# PROVIDED DATA
☆ ☆ ☆ ☆ ☆

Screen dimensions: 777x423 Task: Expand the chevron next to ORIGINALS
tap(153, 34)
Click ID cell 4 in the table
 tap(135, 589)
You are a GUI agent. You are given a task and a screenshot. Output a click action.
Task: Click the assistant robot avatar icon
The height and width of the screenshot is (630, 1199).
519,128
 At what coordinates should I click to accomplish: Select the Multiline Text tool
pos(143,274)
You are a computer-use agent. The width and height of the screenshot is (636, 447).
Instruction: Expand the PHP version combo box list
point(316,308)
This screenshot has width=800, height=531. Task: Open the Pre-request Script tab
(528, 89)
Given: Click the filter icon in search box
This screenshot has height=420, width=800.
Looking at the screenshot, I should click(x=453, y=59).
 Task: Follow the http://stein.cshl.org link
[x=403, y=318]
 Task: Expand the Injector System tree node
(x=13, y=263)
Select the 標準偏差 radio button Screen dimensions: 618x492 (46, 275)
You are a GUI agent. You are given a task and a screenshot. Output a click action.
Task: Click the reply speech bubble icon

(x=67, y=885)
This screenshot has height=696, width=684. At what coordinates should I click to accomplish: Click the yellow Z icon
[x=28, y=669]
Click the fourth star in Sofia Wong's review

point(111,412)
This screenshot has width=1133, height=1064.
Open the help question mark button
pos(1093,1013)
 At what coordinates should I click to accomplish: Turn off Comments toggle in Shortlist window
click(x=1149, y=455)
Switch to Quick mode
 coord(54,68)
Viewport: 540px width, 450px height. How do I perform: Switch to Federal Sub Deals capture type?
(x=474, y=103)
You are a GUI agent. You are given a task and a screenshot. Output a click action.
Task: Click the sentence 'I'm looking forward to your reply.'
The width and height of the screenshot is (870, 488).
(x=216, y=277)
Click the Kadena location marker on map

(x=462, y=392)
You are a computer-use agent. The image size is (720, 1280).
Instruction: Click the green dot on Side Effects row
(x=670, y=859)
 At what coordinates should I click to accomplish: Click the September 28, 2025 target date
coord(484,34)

☆ ☆ ☆ ☆ ☆

Nothing before the line containing "You are a computer-use agent. The image" should be repeated; repeat that line and all later lines through the end of the data above, exactly.

You are a computer-use agent. The image size is (720, 1280).
Instruction: Click the green dot on Side Effects row
(x=670, y=859)
 At what coordinates should I click to accomplish: Click the September 28, 2025 target date
coord(484,34)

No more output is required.